I only wish that I could add that no shred of the responsibility lay on the shoulders of the British Empire.’
Then came the representatives of Persia, of Ireland, of Denmark, of Colombia, of Finland, of Holland, and of India. Through these eleven men four continents had spoken.
With the election of the six temporary members of the Council, the Assembly was over for another year. Opening as it did in the shadow of the Italian-Greek crisis, its really fine record of achievement in the other questions entrusted to it has been obscured by the greater issue. Ireland has been admitted, and Ethopia — which removes a rich and dangerous temptation from the great Powers, her neighbors in Africa. The system for the protection of minorities has been advanced, the mandates have been examined and criticism given where it was deserved; really important progress has been made in the war on white slavery and opium, and, most important of all, the problem of reduction of land armaments has been brought down from the plane of academic idealism and exhaustively discussed as a practical problem.
The world has made a beginning of coöperative thinking. For four years men have sat side by side, discussing the world’s business; they are already at work preparing for the Fifth Assembly. Gradually the feeling of solidarity, still faint, is growing. To this feeling the Corfu incident, oddly enough, has done an incalculable service, for it has shown the member States how great is their need of such a political body, and how essential is solidarity in its defense.

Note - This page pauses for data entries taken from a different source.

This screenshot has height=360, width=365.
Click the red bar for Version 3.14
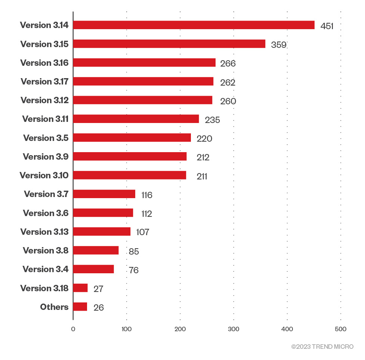194,25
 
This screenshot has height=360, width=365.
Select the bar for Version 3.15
169,44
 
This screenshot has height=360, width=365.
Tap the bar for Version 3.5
132,138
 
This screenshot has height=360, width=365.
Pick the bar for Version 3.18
80,288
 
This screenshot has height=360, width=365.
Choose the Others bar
80,307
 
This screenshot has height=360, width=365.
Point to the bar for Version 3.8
96,250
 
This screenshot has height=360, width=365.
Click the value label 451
327,26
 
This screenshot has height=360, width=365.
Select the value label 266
228,64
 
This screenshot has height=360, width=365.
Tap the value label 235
212,120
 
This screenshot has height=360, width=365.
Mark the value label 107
142,232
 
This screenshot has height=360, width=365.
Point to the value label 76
133,270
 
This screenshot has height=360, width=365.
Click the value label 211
202,176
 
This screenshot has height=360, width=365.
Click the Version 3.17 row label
44,81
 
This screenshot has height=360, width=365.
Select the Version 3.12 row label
44,100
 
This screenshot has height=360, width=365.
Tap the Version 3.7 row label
46,194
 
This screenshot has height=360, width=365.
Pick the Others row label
54,307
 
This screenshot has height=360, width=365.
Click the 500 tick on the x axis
340,329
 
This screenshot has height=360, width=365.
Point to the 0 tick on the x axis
73,329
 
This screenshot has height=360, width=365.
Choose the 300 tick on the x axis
233,329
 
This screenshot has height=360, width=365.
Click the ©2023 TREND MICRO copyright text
322,347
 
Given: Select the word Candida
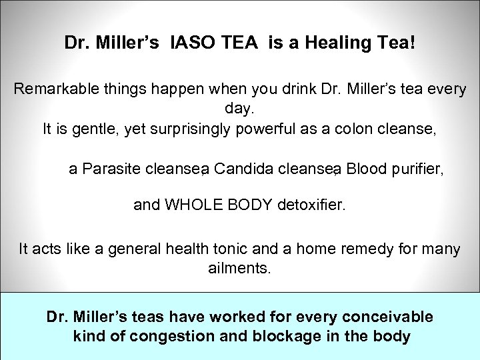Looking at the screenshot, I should click(x=243, y=169).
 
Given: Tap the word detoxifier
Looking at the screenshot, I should click(x=311, y=205).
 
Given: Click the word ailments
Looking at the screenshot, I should click(x=239, y=268).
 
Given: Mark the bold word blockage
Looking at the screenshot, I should click(x=284, y=336).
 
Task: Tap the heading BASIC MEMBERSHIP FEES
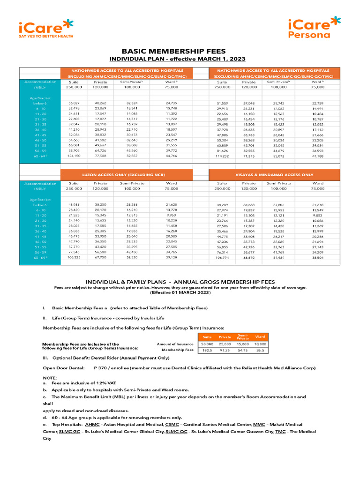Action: coord(174,51)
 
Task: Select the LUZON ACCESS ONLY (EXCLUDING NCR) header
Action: coord(128,174)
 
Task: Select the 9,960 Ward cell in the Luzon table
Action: coord(171,215)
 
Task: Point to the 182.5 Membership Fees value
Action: coord(207,350)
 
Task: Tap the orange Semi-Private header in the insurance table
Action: coord(243,337)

As the years go on, it becomes clearer that the League is neither a government nor a judge; it is a method. It is a method which, in the smaller as well as the larger issues, has shown itself wonderfully suited to its purpose. One can fancy that the thought of Aristotle, were he to visit Geneva, might run something like this: ‘The mind of man has at last shown itself equal to working out the political methods by which sovereign States may live together as good citizens. But the spirit of man is weak. He has set up the machinery. Now let him use it.’